Probe into Network Hardware Issues that Caused System Outage at Polyclinics on 27 August 2022
Ministry of HealthSpeakers
Summary
This question concerns the network hardware outages affecting public healthcare institutions on 27 August and 5 September 2022, raised by Dr Tan Wu Meng and Dr Wan Rizal regarding the root causes, operational impact, and future safeguards. Senior Minister of State for Health Dr Janil Puthucheary explained that the outages were caused by firmware bugs in firewall nodes, leading to increased wait times and rescheduled appointments while urgent care remained unaffected. He clarified that a cyberattack was ruled out and that staff successfully maintained operations using manual documentation and business continuity plans practiced through regular drills. The Senior Minister of State for Health Dr Janil Puthucheary stated that the affected devices have since been patched and that systems are continuously benchmarked against best-in-class international healthcare technology standards. To prevent future disruptions, the Ministry of Health is increasing network capacity, reviewing system architecture, and investing in further capabilities to strengthen the resilience of the public healthcare IT infrastructure.
Transcript
30 Dr Tan Wu Meng asked the Minister for Health in light of network hardware issues affecting the IT systems of public healthcare institutions on 27 August 2022 (a) how many institutions, apps and IT-dependent services are affected respectively; (b) how many patients are existing inpatients, patients admitted that day and outpatients scheduled to be seen that day respectively; (c) how many of such patients have experienced diversion or delayed care provision; and (d) how are the affected patients and healthcare workers supported.
31 Dr Tan Wu Meng asked the Minister for Health in respect of network hardware issues affecting the IT systems of public healthcare institutions on 27 August 2022 (a) whether a cyber attack has been ruled out; (b) what are the root causes of the outage; (c) whether existing redundancy measures are sufficient to maintain provision of healthcare services; (d) what lessons have been learned; and (e) what is being done to improve resilience against such incidents.

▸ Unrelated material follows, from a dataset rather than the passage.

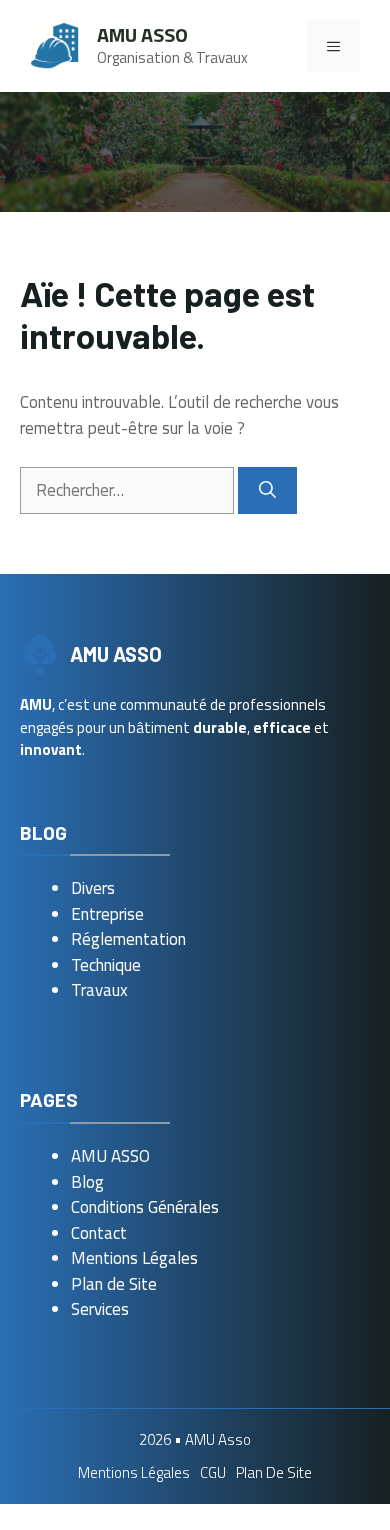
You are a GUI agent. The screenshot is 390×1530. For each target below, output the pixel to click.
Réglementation (128, 939)
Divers (93, 888)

32 Dr Tan Wu Meng asked the Minister for Health (a) what are the budget, headcount and deliverables of the Integrated Health Information Systems (IHiS); (b) how do these benchmark against best-in-class international healthcare institutions and top technology-sector firms; and (c) what is being done to strengthen the capabilities of IHiS systems, processes and staff.
33 Dr Wan Rizal asked the Minister for Health with regard to the network hardware issues that caused a system outage at some polyclinics on 27 August 2022, what are the safeguards in place or that will be implemented to prevent disruptions in the future.
The Senior Minister of State for Health (Dr Janil Puthucheary) (for the Minister for Health): Mr Speaker, may I please address Question Nos 30 through to 33 together?
Mr Speaker: Yes, please.
Dr Janil Puthucheary: Sir, Members have asked about the cause and impact of the IT system's outage at public healthcare institutions on 27 August 2022. There was a related outage that occurred in the morning of 5 September 2022, which I will also address.
From 7.00 am on 27 August 2022, the public healthcare monitoring systems detected IT network connectivity failures. The faults were rectified and the systems were restored by 10.45 am on the same day. In total, 26 IT applications were affected, including the electronic medical records, appointment, pharmacy and laboratory systems. Seventeen public healthcare institutions, including the acute hospitals, community hospitals and specialist outpatient clinics and all the polyclinics, were also affected.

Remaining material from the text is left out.